[Opening Extracted entries section]

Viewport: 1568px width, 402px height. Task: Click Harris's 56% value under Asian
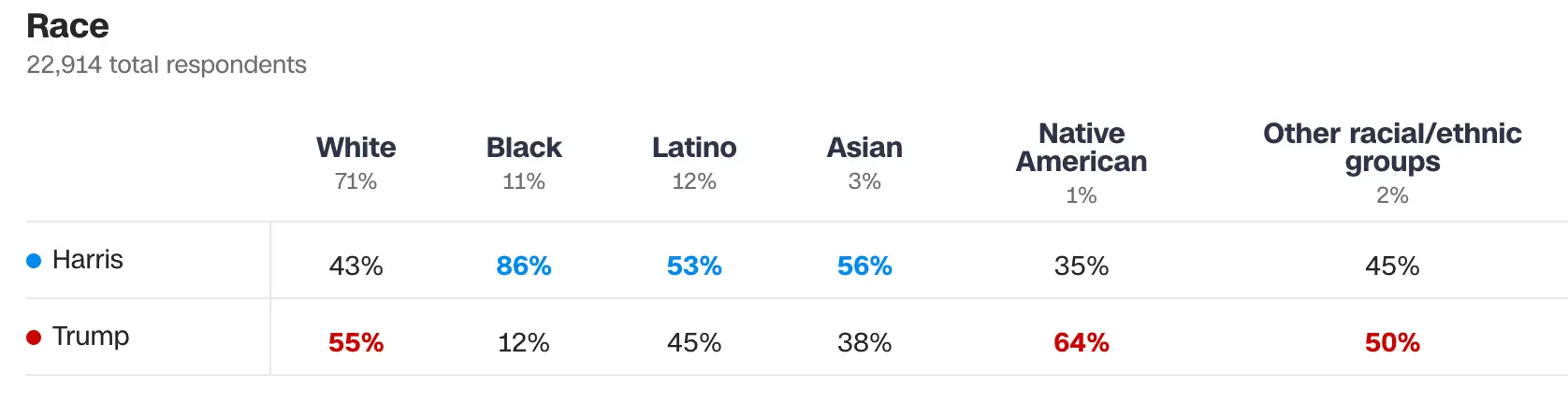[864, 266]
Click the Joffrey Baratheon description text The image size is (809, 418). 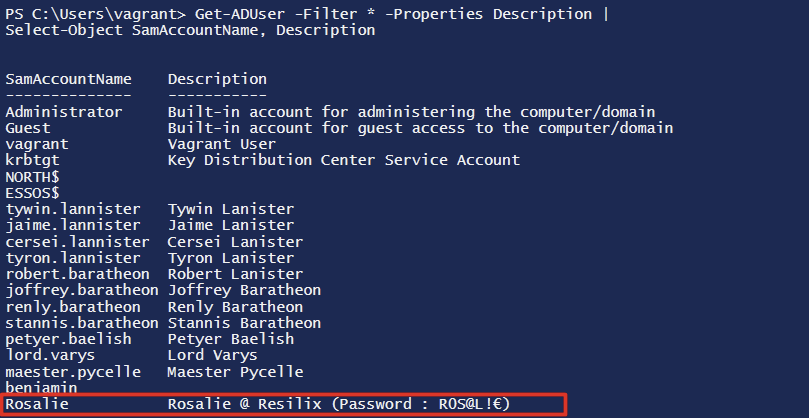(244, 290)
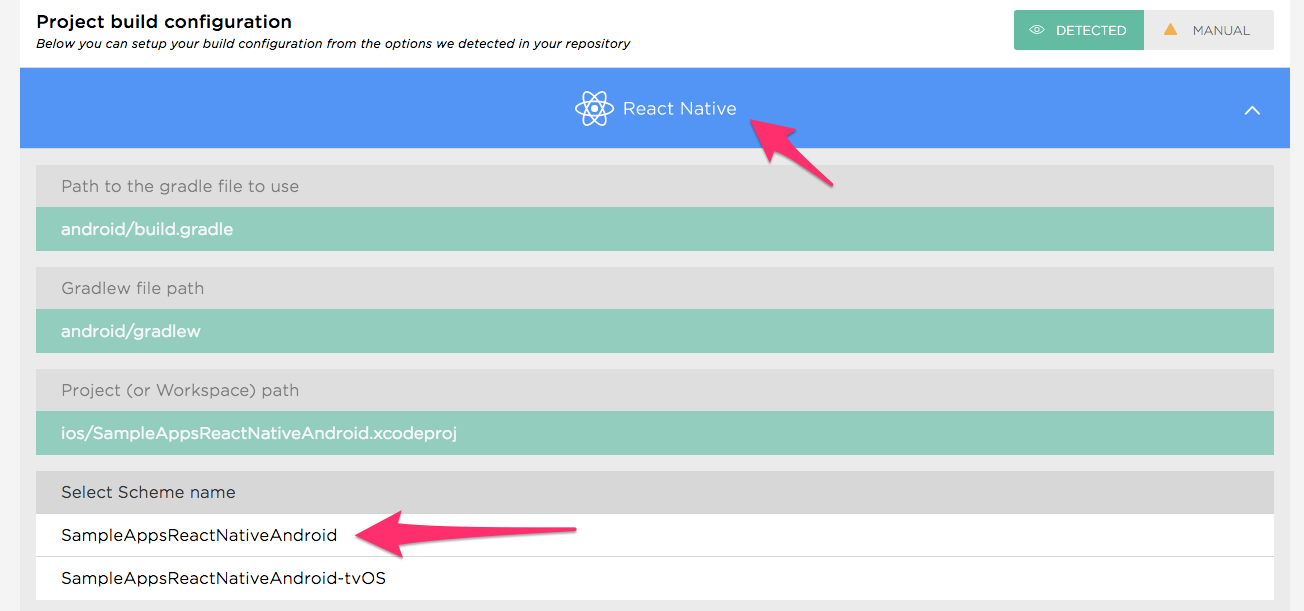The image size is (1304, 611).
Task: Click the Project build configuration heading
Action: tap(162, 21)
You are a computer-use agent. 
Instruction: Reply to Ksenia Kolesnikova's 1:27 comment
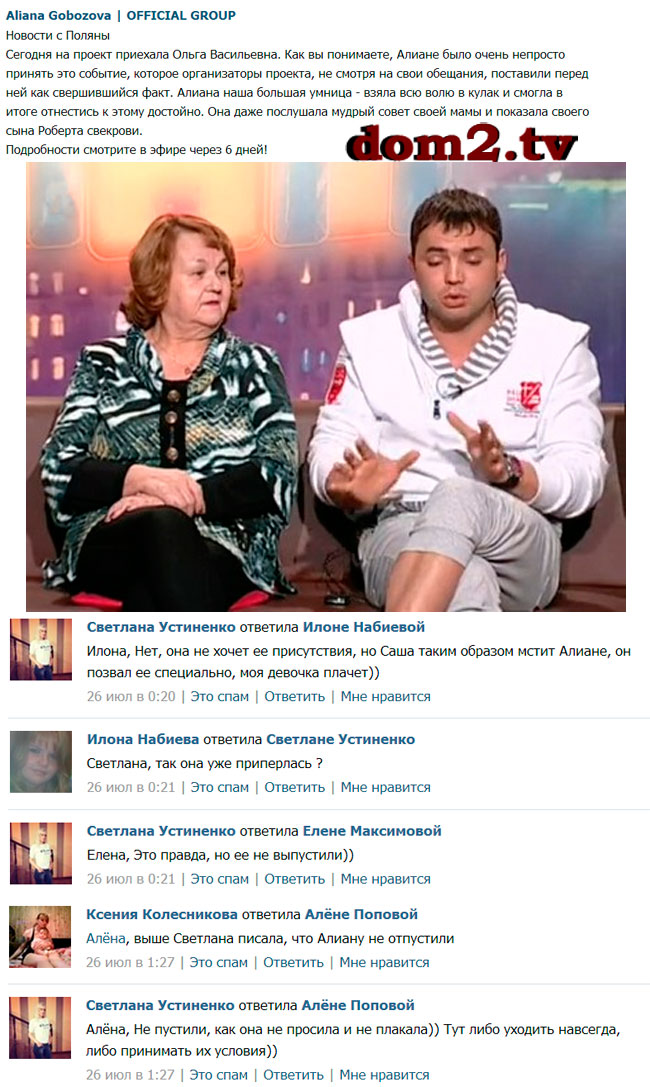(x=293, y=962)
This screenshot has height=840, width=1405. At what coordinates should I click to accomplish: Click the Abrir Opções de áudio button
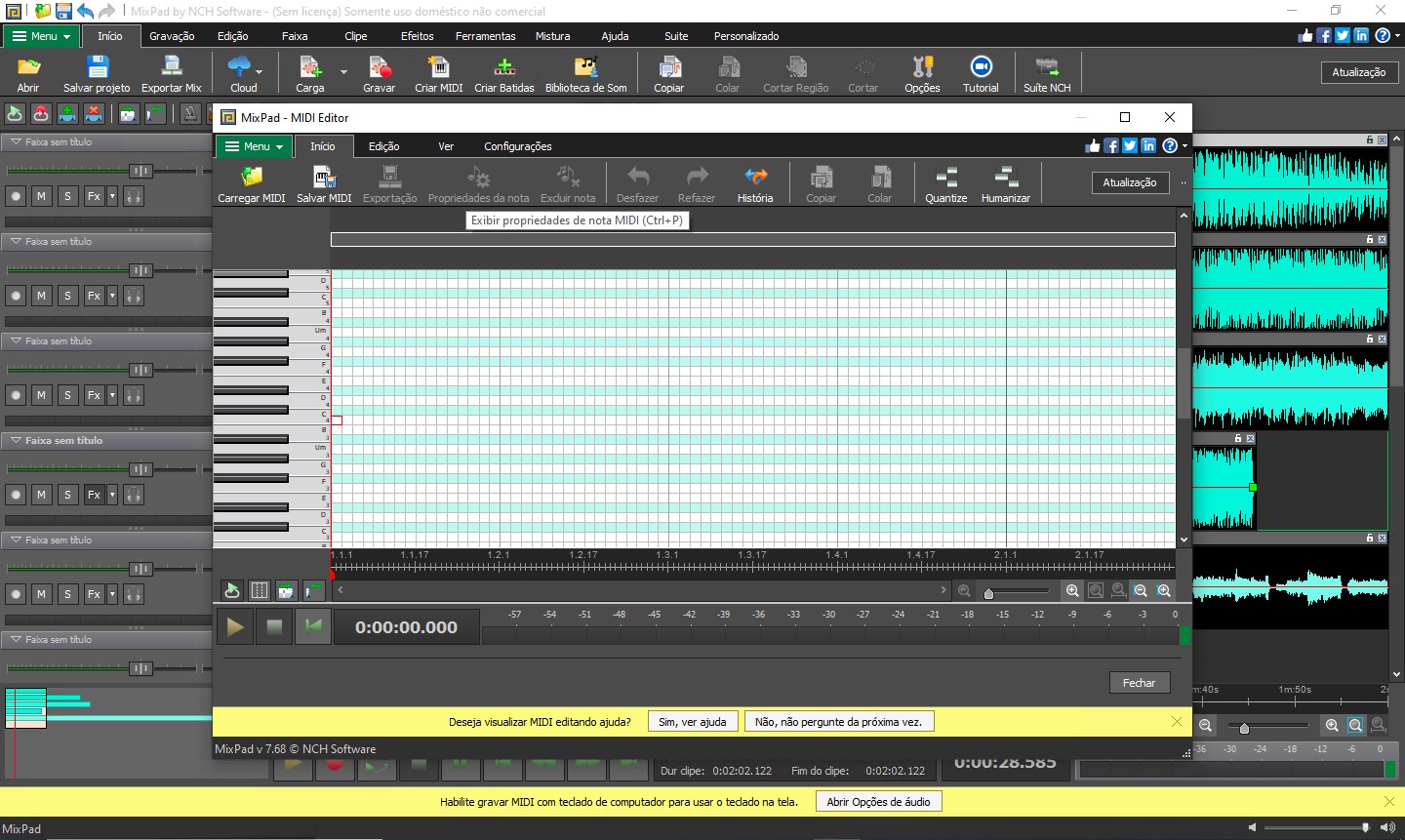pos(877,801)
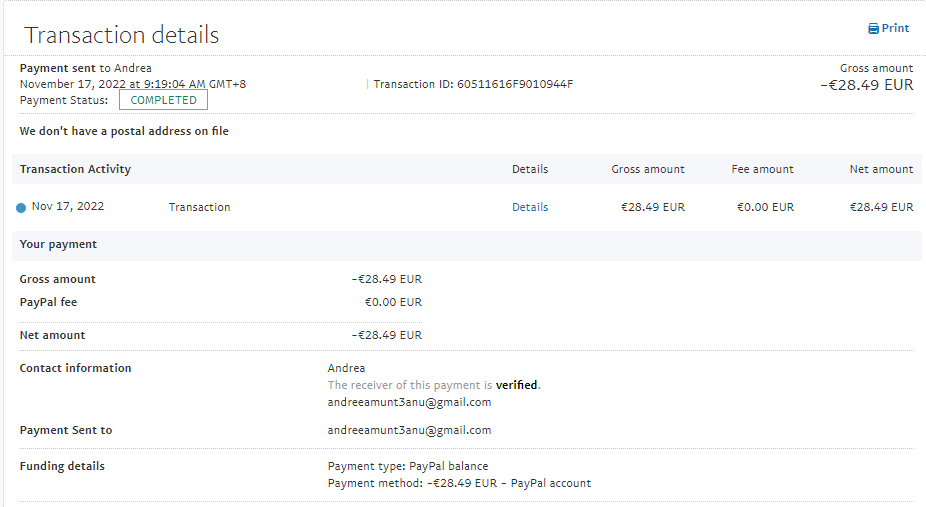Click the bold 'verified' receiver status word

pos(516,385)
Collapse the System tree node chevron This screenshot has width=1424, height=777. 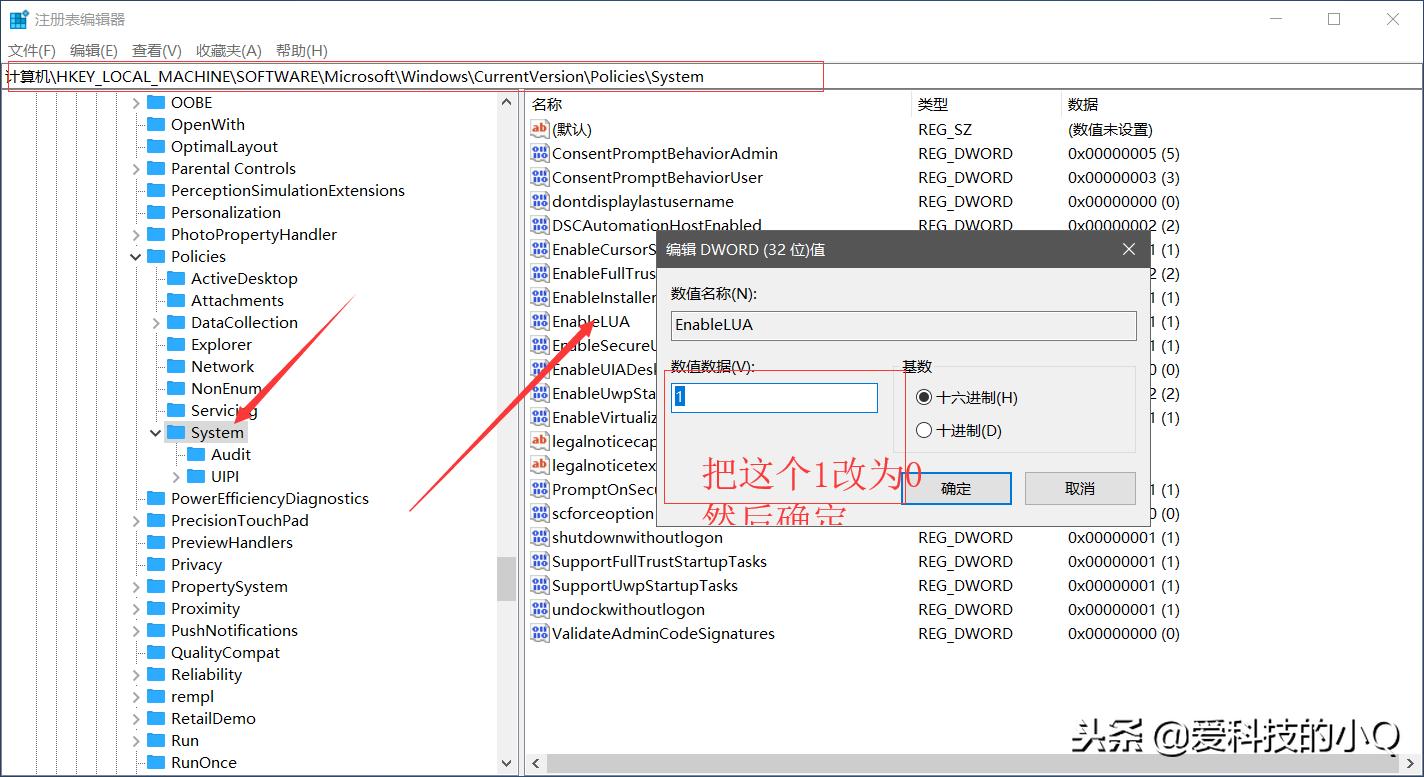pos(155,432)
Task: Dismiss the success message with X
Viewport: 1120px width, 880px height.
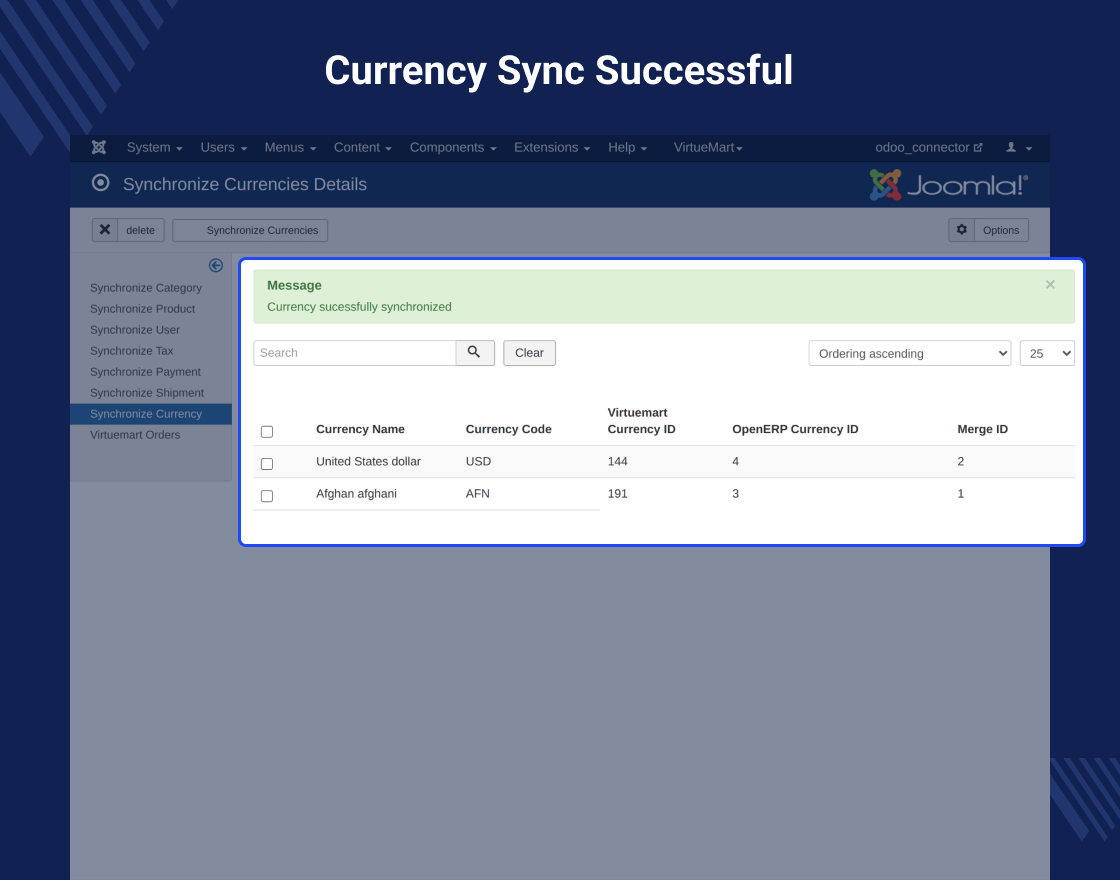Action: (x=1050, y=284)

[Closing Extracted entries section]

* _What is required_
Set down only the lines running from the line with "Task: Dismiss the success message with X" to the end of the entries, inclusive; omit every picture.

* _Answer area_
Task: Dismiss the success message with X
Viewport: 1120px width, 880px height.
Action: (x=1050, y=284)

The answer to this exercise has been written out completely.